=== INPUT DATA ===

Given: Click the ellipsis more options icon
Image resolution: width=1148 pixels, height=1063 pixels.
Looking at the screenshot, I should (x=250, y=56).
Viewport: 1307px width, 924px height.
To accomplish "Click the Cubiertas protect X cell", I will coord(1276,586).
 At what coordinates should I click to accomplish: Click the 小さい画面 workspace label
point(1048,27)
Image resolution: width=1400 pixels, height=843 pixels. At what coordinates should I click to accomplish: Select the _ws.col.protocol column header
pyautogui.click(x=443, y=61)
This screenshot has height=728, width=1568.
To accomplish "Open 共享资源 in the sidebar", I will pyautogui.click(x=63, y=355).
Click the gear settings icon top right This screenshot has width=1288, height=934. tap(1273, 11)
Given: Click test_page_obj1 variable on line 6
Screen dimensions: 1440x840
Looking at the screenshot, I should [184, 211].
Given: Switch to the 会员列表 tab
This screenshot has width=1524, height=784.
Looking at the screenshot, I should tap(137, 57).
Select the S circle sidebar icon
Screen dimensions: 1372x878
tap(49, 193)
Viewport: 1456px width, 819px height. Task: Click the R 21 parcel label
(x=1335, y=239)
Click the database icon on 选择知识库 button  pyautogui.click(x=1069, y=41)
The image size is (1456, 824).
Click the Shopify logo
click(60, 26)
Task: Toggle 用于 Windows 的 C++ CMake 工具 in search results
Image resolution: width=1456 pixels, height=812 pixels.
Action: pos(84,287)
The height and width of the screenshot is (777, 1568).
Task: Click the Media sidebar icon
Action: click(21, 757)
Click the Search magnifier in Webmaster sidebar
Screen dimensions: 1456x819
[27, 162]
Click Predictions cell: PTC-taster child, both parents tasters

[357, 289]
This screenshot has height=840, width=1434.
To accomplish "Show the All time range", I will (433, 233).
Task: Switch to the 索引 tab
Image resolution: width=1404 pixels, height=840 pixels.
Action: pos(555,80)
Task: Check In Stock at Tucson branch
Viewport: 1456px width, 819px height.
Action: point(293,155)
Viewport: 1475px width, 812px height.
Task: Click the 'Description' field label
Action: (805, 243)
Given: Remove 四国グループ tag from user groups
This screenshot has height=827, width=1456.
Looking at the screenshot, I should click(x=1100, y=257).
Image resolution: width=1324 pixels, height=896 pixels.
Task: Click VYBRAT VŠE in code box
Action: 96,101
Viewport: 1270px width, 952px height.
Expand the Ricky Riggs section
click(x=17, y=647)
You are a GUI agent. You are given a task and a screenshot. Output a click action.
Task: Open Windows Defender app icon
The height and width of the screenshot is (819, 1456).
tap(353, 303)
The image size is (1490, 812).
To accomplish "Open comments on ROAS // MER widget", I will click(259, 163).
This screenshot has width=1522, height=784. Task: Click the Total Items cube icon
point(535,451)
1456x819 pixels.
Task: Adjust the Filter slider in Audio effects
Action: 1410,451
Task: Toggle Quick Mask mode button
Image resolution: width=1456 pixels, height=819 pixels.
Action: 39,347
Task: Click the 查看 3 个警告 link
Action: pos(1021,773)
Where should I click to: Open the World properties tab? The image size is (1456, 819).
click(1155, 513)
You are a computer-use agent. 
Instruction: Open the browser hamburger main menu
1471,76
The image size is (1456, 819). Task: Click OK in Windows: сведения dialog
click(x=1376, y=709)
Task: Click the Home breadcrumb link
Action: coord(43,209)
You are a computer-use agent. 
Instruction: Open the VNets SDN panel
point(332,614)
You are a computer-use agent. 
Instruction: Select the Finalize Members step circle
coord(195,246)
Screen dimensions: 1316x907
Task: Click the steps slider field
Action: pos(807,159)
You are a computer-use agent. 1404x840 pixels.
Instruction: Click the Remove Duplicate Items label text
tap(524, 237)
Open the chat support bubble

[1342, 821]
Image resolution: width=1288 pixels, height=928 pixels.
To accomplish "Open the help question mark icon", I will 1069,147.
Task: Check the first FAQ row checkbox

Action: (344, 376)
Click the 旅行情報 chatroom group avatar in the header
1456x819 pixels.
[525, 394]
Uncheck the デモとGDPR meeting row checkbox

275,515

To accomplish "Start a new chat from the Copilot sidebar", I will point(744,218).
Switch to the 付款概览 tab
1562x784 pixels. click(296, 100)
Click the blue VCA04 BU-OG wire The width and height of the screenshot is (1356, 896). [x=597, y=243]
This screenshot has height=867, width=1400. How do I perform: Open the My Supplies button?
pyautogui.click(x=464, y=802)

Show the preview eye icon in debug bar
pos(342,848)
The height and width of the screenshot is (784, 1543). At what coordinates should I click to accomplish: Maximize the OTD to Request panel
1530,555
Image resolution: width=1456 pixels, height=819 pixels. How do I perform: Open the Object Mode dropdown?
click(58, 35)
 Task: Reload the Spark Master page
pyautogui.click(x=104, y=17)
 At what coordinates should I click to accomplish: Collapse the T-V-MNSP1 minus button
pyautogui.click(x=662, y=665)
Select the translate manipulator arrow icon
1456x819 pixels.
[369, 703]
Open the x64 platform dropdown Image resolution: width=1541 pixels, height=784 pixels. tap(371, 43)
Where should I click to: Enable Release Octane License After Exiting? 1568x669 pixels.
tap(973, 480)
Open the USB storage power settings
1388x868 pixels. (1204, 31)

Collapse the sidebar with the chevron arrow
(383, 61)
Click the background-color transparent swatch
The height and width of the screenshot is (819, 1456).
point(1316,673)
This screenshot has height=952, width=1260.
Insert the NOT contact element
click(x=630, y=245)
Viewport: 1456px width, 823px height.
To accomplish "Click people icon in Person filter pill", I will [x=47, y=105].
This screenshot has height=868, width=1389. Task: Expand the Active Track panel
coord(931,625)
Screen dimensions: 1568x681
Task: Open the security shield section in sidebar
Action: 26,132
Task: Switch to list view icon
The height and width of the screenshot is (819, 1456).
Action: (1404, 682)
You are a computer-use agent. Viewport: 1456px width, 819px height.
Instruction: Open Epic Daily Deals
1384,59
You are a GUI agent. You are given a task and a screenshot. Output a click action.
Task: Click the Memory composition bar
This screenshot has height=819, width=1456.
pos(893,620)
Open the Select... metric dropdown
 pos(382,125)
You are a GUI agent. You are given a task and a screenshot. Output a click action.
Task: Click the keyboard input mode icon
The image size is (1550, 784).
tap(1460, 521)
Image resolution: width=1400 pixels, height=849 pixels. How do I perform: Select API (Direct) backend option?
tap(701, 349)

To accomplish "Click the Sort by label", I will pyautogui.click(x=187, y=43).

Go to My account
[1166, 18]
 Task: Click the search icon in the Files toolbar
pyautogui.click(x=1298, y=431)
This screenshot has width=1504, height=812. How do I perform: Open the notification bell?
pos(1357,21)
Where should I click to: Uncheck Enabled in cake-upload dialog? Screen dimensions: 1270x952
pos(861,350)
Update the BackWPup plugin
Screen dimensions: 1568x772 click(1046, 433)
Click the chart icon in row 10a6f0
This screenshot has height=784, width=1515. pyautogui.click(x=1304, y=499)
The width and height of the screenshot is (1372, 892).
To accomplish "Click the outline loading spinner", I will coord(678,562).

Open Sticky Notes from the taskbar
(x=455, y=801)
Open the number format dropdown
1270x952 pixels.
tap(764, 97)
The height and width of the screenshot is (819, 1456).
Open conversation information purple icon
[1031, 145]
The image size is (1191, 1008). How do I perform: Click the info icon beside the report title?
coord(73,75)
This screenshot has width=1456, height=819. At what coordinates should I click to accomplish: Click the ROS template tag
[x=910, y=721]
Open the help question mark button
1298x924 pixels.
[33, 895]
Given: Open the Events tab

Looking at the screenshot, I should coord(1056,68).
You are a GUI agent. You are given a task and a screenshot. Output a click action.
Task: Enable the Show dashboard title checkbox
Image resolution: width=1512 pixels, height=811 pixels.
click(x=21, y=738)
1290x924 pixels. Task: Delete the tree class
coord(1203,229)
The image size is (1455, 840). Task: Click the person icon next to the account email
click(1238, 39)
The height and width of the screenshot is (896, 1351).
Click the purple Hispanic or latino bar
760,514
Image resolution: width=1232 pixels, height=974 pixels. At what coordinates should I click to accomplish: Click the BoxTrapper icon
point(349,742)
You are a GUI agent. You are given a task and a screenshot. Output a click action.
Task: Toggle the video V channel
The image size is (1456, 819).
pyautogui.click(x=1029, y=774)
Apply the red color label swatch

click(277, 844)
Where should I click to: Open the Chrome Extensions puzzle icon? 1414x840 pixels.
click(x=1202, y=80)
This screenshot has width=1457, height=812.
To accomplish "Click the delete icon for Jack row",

===

*TASK ITEM*
Could you write out exactly the lines above, starting at the first one and ending with the line that has "Given: Click test_page_obj1"?

*EXERCISE SOLUTION*
Given: Click the ellipsis more options icon
Image resolution: width=1148 pixels, height=1063 pixels.
Looking at the screenshot, I should (x=250, y=56).
Viewport: 1307px width, 924px height.
To accomplish "Click the Cubiertas protect X cell", I will coord(1276,586).
 At what coordinates should I click to accomplish: Click the 小さい画面 workspace label
point(1048,27)
Image resolution: width=1400 pixels, height=843 pixels. At what coordinates should I click to accomplish: Select the _ws.col.protocol column header
pyautogui.click(x=443, y=61)
This screenshot has height=728, width=1568.
To accomplish "Open 共享资源 in the sidebar", I will pyautogui.click(x=63, y=355).
Click the gear settings icon top right This screenshot has width=1288, height=934. tap(1273, 11)
Given: Click test_page_obj1 variable on line 6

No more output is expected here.